Ensemble ils enfouissent la jarre au profond de la glaise, à l’extrême limite de la terre, des roseaux et des ténèbres, dans un paroxysme de mains en pelleteuses, de cris étouffés, de larmes et de soupirs .
( Voici la complainte nostalgique dite de Sag-Mo qu’écrira et mettra en musique, plus tard, Dreyfus, ami de Sans-Nom, la fille de Sag-Mo.)
ELLE
D’aller si loin,
elle n’a plus de corps.
Ses doigts secs captent
dans l’air atone
une mémoire très ancienne.
Le pouce et l’index
– à l’arrière on voit
la marée refluant –
cherchent l’aube fine,
et s’affaissent lentement
au bras d’ivoire du siège.
Elle a le givre pâle
de l’océan
au front.
Lorsqu’elle marche
ses talons hauts
vont, en staccato,
sur le bitume de la nuit
en soulevant
des poussières de strass
et d’étoiles perdues.
En silence,
sous la pluie,
son petit sac à main
s’est envolé vers la lune
Sag-Mo s’en est allée dans l’aube, diaphane.
Trois pas de biche sur la glace. Ce soir, il neige.
Ses mains d’ivoire ont abandonné
un petit couteau de jade sur la table.
Sag-Mo, en kimono, a sauté sur la lune à cloche-pieds.
Son petit sac au bras, elle tourne un peu sa face de lune
et sourit à la terre.
A Kyoto, le soir, dans la rue longue,
une petite lanterne de papier branle dans le vent.
Le tourbillon des songes tisse les flots des rivières de rides d’argent.
Dans ma gorge, le rire d’un luth s’est étranglé et je pleure.
Grand sablier et panoplie de plumes, voici les vieux trophées du
général rouge.
Sag-Mo les a emmenés sur la lune. Elle ouvre son petit sac.
Ils sont là tout au fond et ses menus doigts tremblent.
La fille de Sag-Mo a des dents très blanches et on y voit quelques
larmes.
Au bazar de Hong-Kong, elle acheta jadis une bague énorme en
mémoire du père absent.
…
A Owego, Etat de New-York, Sag-Mo hurle et rit dans les néons
De la nuit, aux façades des maisons de jeux.

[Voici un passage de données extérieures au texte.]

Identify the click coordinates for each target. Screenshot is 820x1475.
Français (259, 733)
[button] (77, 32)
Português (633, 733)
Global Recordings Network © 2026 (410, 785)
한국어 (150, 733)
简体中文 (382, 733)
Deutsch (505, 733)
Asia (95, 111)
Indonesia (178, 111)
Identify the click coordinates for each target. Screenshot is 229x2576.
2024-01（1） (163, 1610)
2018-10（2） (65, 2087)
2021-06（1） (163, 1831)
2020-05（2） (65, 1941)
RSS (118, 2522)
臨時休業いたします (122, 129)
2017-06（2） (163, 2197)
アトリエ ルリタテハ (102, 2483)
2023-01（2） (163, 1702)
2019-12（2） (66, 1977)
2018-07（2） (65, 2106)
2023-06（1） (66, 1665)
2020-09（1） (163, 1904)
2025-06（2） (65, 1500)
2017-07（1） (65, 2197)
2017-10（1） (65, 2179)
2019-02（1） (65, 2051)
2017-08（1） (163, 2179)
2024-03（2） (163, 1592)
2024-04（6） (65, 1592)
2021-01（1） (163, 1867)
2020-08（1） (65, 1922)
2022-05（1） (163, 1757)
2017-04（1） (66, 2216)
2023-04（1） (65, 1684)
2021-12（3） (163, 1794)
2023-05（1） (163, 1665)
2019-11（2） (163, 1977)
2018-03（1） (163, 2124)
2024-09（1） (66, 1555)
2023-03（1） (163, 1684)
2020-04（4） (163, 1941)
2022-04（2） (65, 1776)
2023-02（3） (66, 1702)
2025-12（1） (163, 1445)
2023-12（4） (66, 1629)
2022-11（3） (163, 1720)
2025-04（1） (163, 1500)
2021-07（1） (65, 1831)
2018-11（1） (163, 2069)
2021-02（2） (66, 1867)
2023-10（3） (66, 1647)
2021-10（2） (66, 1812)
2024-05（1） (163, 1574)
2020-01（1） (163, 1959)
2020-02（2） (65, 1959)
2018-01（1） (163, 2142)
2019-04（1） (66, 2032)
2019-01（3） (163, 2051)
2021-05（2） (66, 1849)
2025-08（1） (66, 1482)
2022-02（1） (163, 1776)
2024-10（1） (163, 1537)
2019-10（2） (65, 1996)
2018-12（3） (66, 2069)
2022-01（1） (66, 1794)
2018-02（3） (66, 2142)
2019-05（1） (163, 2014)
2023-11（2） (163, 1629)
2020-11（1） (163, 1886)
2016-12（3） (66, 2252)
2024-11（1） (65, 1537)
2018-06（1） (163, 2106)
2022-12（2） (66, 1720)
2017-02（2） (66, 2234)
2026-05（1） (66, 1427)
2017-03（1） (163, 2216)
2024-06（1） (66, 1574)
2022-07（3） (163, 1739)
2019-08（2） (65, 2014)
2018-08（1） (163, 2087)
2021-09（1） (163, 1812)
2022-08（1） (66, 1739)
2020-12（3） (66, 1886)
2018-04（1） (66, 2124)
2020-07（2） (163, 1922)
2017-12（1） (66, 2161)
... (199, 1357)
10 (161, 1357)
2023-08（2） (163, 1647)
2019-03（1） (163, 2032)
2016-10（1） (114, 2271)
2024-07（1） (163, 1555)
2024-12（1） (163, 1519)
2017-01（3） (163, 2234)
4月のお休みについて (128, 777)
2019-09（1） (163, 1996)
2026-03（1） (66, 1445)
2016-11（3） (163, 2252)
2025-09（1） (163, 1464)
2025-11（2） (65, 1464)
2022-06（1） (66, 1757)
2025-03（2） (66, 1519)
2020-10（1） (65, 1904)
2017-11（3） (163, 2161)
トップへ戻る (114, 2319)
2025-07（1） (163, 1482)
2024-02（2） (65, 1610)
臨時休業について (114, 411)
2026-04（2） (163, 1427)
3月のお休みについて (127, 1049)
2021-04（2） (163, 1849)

Avec son gros calibre, Jimmy Doo tire des balles
qui font de drôles de dum-dum et des trous bleus dans la nuit.
Suzy Call a l’air ébahie au milieu de ses taches de rousseur qui sont
les larmes éteintes du dernier feu d’artifice.
Owego est une étape incongrue pour Sag-Mo.
Demain, à l’aube, apeurée, elle fuira.